PLACIDA Signore, aiutatemi per carità.
Sono arrivata in questo punto a Venezia.
Non so dove andare, non conosco nessuno, non ho danari, son disperata.
EUGENIO Che cosa siete venuta a fare a Venezia?
PLACIDA A vedere se trovo quel disgraziato di mio marito.
EUGENIO Come si chiama?
PLACIDA Flaminio Ardenti.
EUGENIO Non ho mai sentito un tal nome.
PLACIDA Ho timore che il nome se lo sia cambiato.
EUGENIO Girando per la città, può darsi che, se vi è, lo troviate.
PLACIDA Se mi vedrà, fuggirà.
EUGENIO Dovreste far cosi.
Siamo ora di carnovale, dovreste mascherarvi, e così più facilmente lo trovereste.
PLACIDA Ma come posso farlo, se non ho alcuno che mi assista? Non so nemmeno dove alloggiare.
EUGENIO (da sé) (Ho inteso, or ora vado in pellegrinaggio ancor io).
Se volete, questa è una buona locanda.
PLACIDA Con che coraggio ho da presentarmi alla locanda, se non ho nemmeno da pagare il dormire?
EUGENIO Cara pellegrina, se volete un mezzo ducato, ve lo posso dare.
(da sé) (Tutto quello che mi è avanzato dal giuoco.)
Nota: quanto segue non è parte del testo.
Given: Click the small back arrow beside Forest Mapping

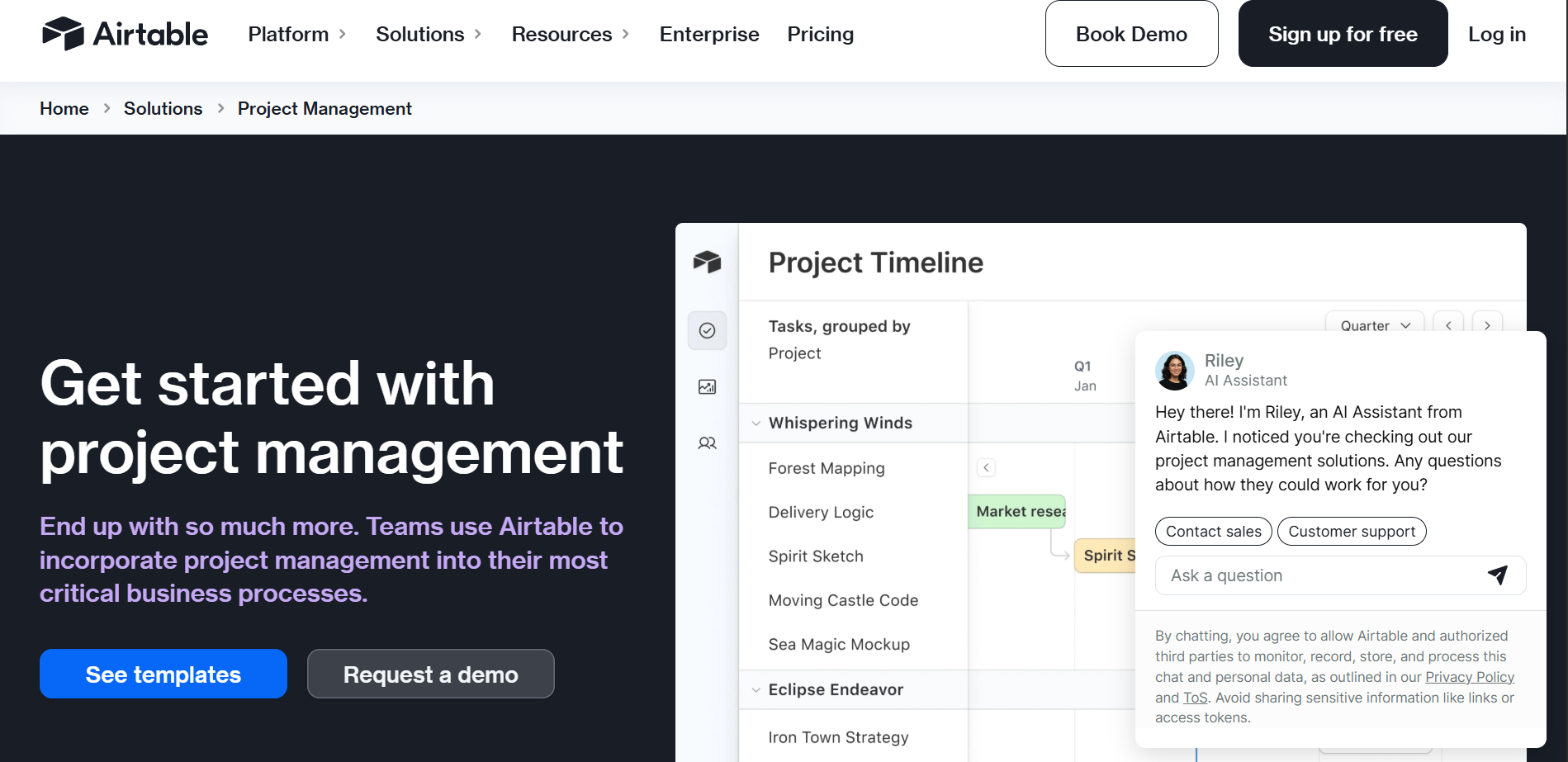Looking at the screenshot, I should point(986,468).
PLACIDA Ringrazio la vostra pietà.
Ma più del mezzo ducato, più di qual si sia moneta, mi sarebbe cara la vostra protezione.
EUGENIO (da sé) (Non vuole il mezzo ducato; vuole qualche cosa di più.)
Scena quindicesima Don Marzio dal barbiere e detti.
DON MARZIO (da sé) (Eugenio con una pellegrina! Sarà qualche cosa di buono!) (siede al caffè, guardando la pellegrina coll'occhialetto)
PLACIDA Fatemi la carità; introducetemi voi alla locanda.
Raccomandatemi al padrone di essa, acciò, vedendomi così sola, non mi scacci, o non mi maltratti.
EUGENIO Volentieri.
Andiamo, che vi accompagnerò.
Il locandiere mi conosce, e a riguardo mio, spero che vi userà tutte le cortesie che potrà.
DON MARZIO (da sé) (Mi pare d'averla veduta altre volte).
(guarda di lontano coll'occhialetto)
PLACIDA Vi sarò eternamente obbligata.
EUGENIO Quando posso, faccio del bene a tutti.
Se non ritroverete vostro marito, vi assisterò io.
Sono di buon cuore.
DON MARZIO (da sé) (Pagherei qualche cosa di bello a sentir cosa dicono.)
PLACIDA Caro signore, voi mi consolate colle vostre cortesissime esibizioni.
Ma la carità d'un giovane, come voi, ad una donna, che non è ancor vecchia, non vorrei che venisse sinistramente interpretata.
EUGENIO Vi dirò, signora: se in tutti i casi si avesse questo riguardo, si verrebbe a levare agli uomini la libertà di fare delle opere di pietà.
Se la mormorazione è fondata sopra un'apparenza di male, si minora la colpa del mormoratore; ma se la gente cattiva prende motivo di sospettare da un'azione buona o indifferente, tutta la colpa è sua, e non si leva il merito a chi opera bene.
Confesso d'esser anch'io uomo di mondo; ma mi picco insieme d'esser un uomo civile, ed onorato.
PLACIDA Sentimenti d'animo onesto, nobile, e generoso.
DON MARZIO (ad Eugenio) Amico, chi è questa bella pellegrina?
EUGENIO (da sé) (Eccolo qui; vuol dar di naso in tutto).
(a Placida) Andiamo in locanda.
PLACIDA Vi seguo.
(entra in locanda con Eugenio)
Scena sedicesima Don Marzio, poi Eugenio dalla locanda.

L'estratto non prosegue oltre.